§ **WHAT IS NEEDED**
Write a continuation of the article on New York City's reopening, picking up after its final sentence about the NYC Ferry.

§ **SOURCE TEXT**
# # # #

There is positive news for those hoping to visit New York City as it plans to fully reopen on 1 July. This is 16 months after it closed down due to the COVID-19 pandemic.

Citing strong vaccination numbers in the city, Mayor Bill de Blasio told MSNBC’s Morning Joe show that the plan is to open stores, business, offices and theaters "full strength" on that date. Governor Andrew Cuomo has also revealed that seating in bars will be permitted again from 3 May, while the 12am food and beverage service curfew will be lifted for outdoor dining areas from 17 May and indoor dining areas beginning 31 May.

Bow bridge in Central Park in New York City on a sunny day,
New York City plans to fully reopen on 1 July © S.Borisov/Shutterstock

The city’s official destination and marketing organization, New York City & Company, revealed that it is reemerging with new outdoor dining spaces, chic new hotels and revamped transportation services. A major push towards reopening has come in the form of a $30 million marketing campaign investment announced by de Blasio. The ‘NYC Reawakens’ initiative aims to show that New York City is a "fairer, better and more vibrant city than ever before."

There are new plans and initiatives with issues like sustainability, diversity and spreading the wealth throughout all five boroughs, and an emphasis on taking the lessons learned from the shutdown and implementing them in new ways. One plan involves expanding outdoor dining into a full-fledged outdoor cafe scene like the ones often found on the streets of Paris or Milan.

When visitors arrive, they will see a slew of changes made to the New York City transportation system, including the newly-opened Moynihan Train Hall in the former Farley Post Office building on 8th Avenue - its newest transportation hub. Another big change is the redesign of Terminal B at LaGuardia Airport in Queens, which features 35 new gates and almost 50 shops and restaurants. Newark Liberty Airport is also close to wrapping up recent renovations, and the NYC Ferry is adding new routes and additional stops to existing routes, which will expand service into all five boroughs.

# # # #

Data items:
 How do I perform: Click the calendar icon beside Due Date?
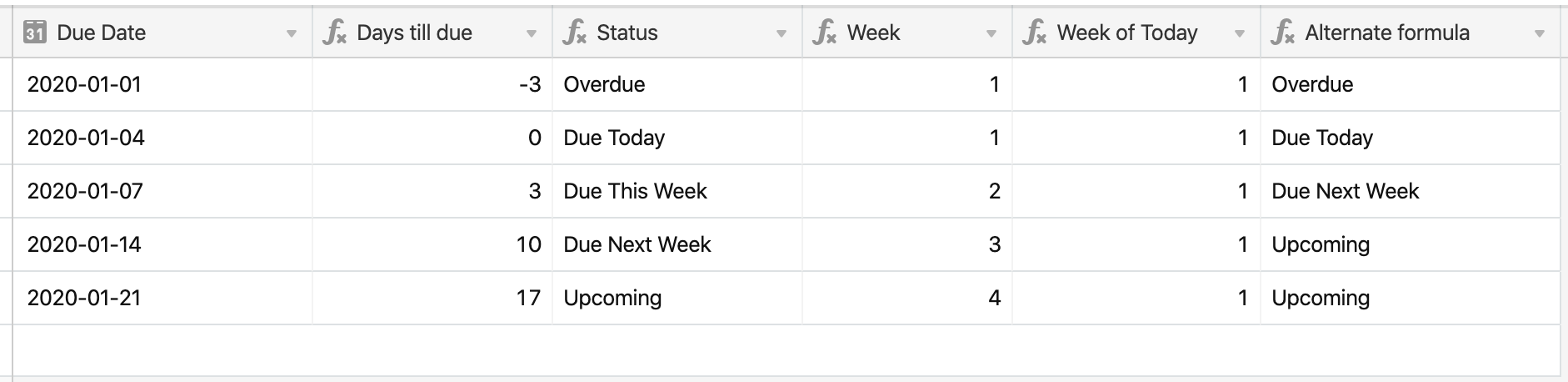35,33
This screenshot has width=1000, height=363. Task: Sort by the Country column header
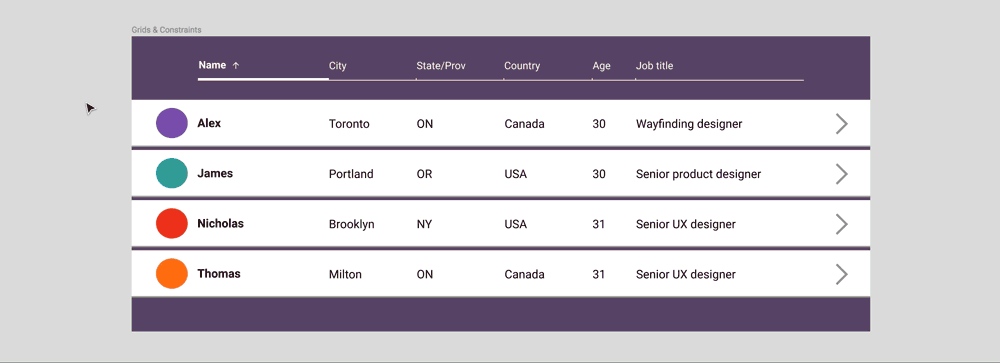(522, 66)
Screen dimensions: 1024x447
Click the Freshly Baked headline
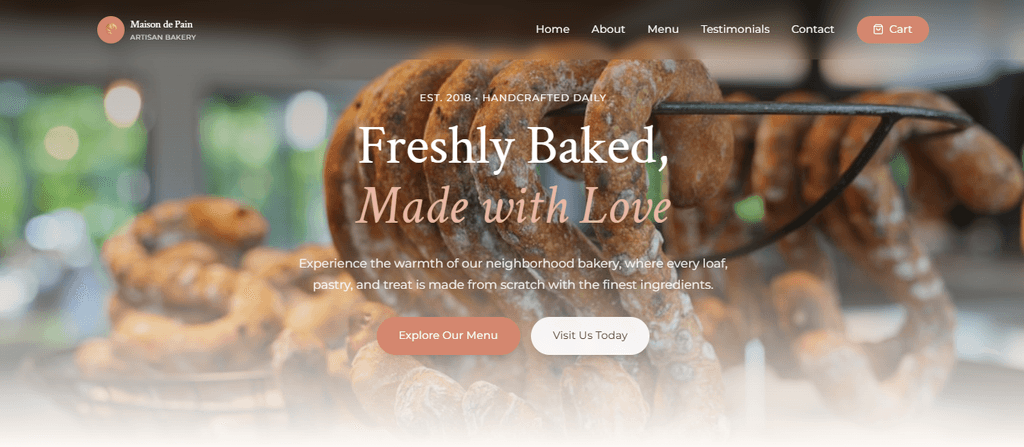click(513, 146)
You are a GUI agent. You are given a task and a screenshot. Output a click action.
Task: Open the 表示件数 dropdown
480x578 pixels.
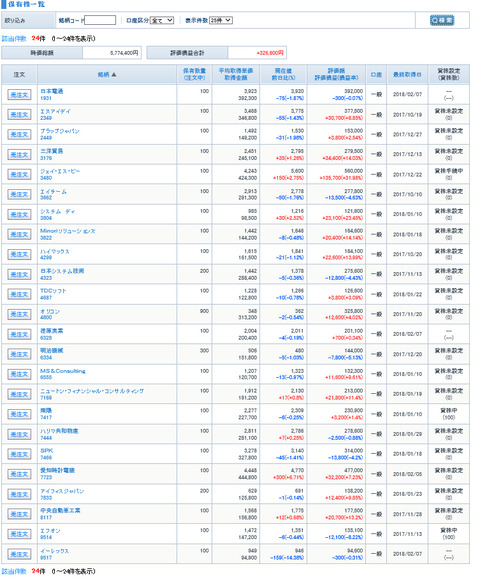tap(220, 20)
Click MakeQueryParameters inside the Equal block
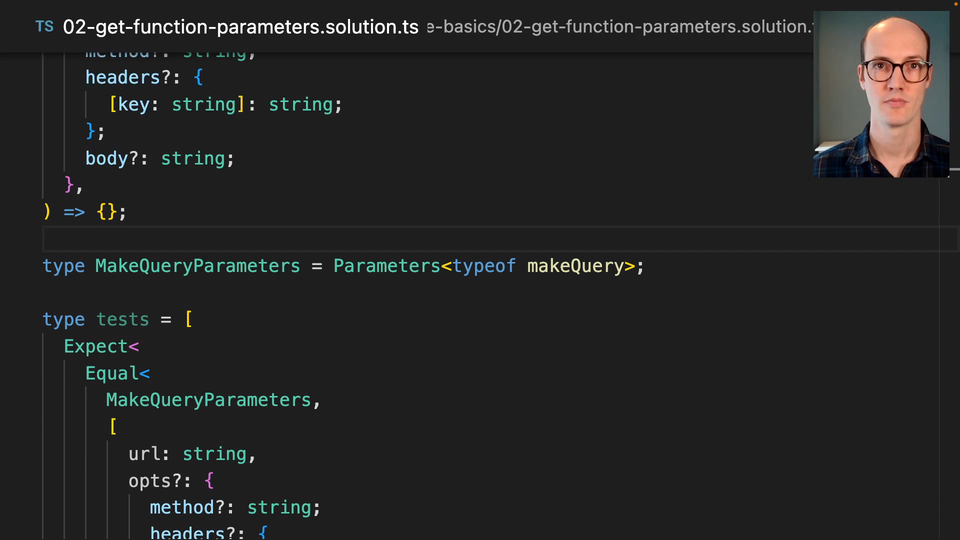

# # # #

§ **TASK RESPONSE**
As one of the world's greatest centers for arts and culture, New York City has slowly begun reopening its famous attractions, including the Museum of Natural History, Guggenheim art gallery and Bronx Zoo.

Broadway traffic and neon signs shine during dusk in New York City
Broadway may take a bit longer to come back © Fresh photos from all over the world /Getty Images

The hotel sector was devastated during the pandemic, but is slowly coming back to life with 116 new hotels under development this year. This includes a new Ritz-Carlton in the NoMad neighborhood of Manhattan and a Margaritaville Resort in Times Square. According to de Blasio, Broadway may take a bit longer to come back. "It takes time because they have to mount full productions,” he said. “I’d say you should expect Broadway full strength in September, but I’d love to see some of the smaller shows up in July and August.”

Overall, the mayor and those involved in the city's tourism sector are hopeful that the city will rebound over the next few months, and safely welcome visitors to its bustling streets, exciting dining scene and all those bright lights once again.